Reggora, an appraisal software company that is modernizing residential real estate valuation, announced the successful completion of its $30 million Series B funding round led by returning investor Spark Capital, a venture capital firm responsible for early-stage funding of numerous successful startups including Twitter, Wayfair, Plaid, and Slack. The round also featured contributions from returning investors Boston Seed and 1984. New investors included Shine Capital and Greenpoint Partners, among others.
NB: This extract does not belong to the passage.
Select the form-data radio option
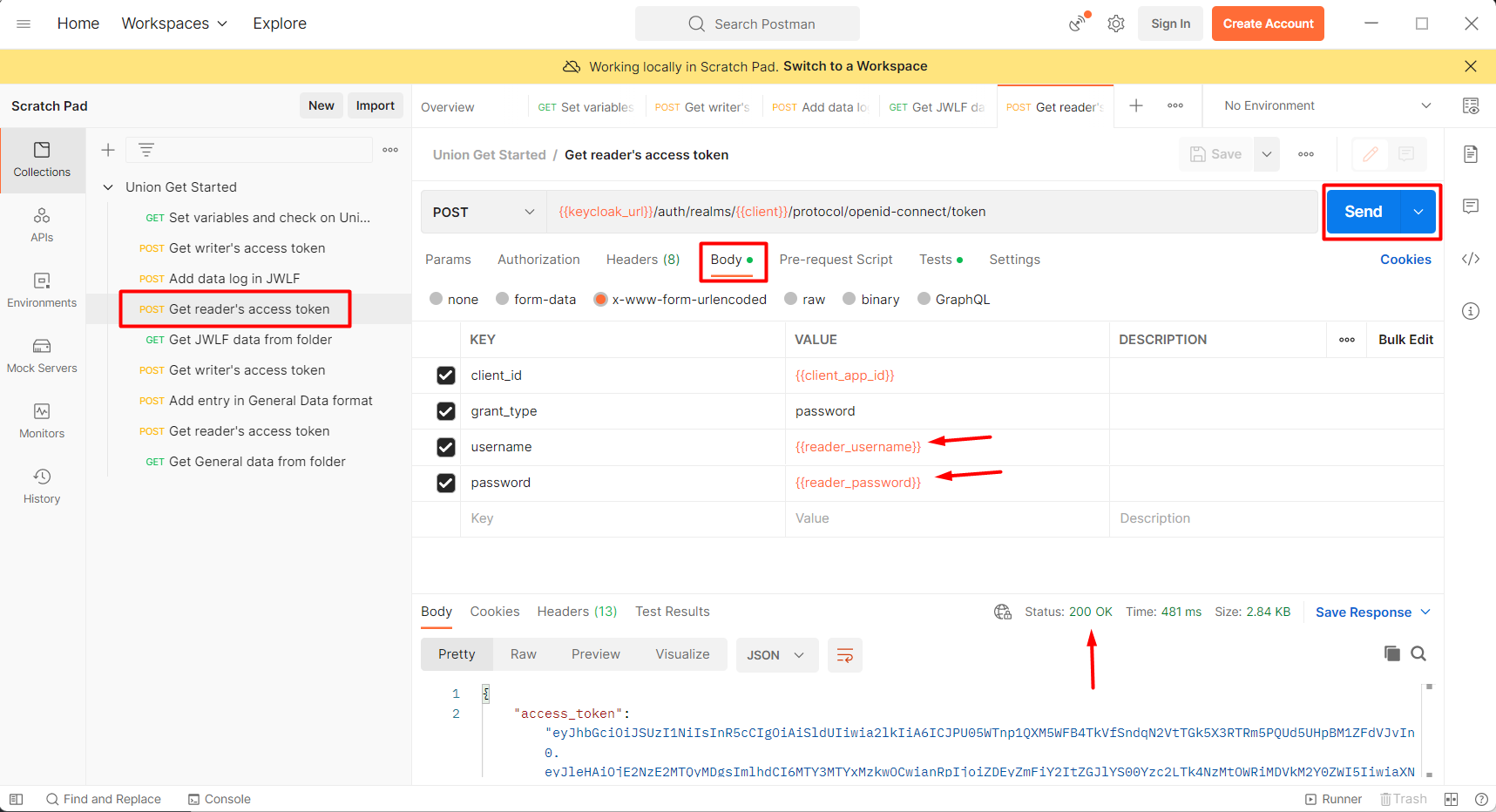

This financing brings the total capital raised by the company to more than $45 million; the current round will be used to support technology and engineering investments that will further scale the company.
Brace has raised $15.7 million in Series B funding to “accelerate our mission of providing a new generation of mortgage servicing software. This latest round, led by Canvas Ventures, brings our total funding to over $30 million, and will be used to continue Brace’s investment in delivering an end-to-end mortgaging servicing platform. Brace is proud to have built a compliant, user-friendly digital solution that meets the needs of all of our constituents: borrowers, servicers, and investors.
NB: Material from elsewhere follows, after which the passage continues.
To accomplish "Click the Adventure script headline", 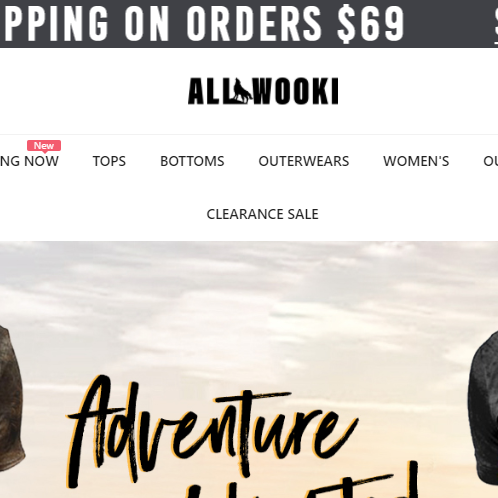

SimpleNexus has received a follow-on investment of $108 million in Series B funding led by global venture-capital and private-equity firm Insight Partners as demand for the tech company’s digital mortgage platform soars. With the support of Insight Partners, its vision to hone the entire home buying journey from the borrower’s first contact with a Realtor to the closing table and beyond; SimpleNexus plans to transform the homeownership journey into a seamlessly connected experience.
Getting older? Remember, life is not a dress rehearsal.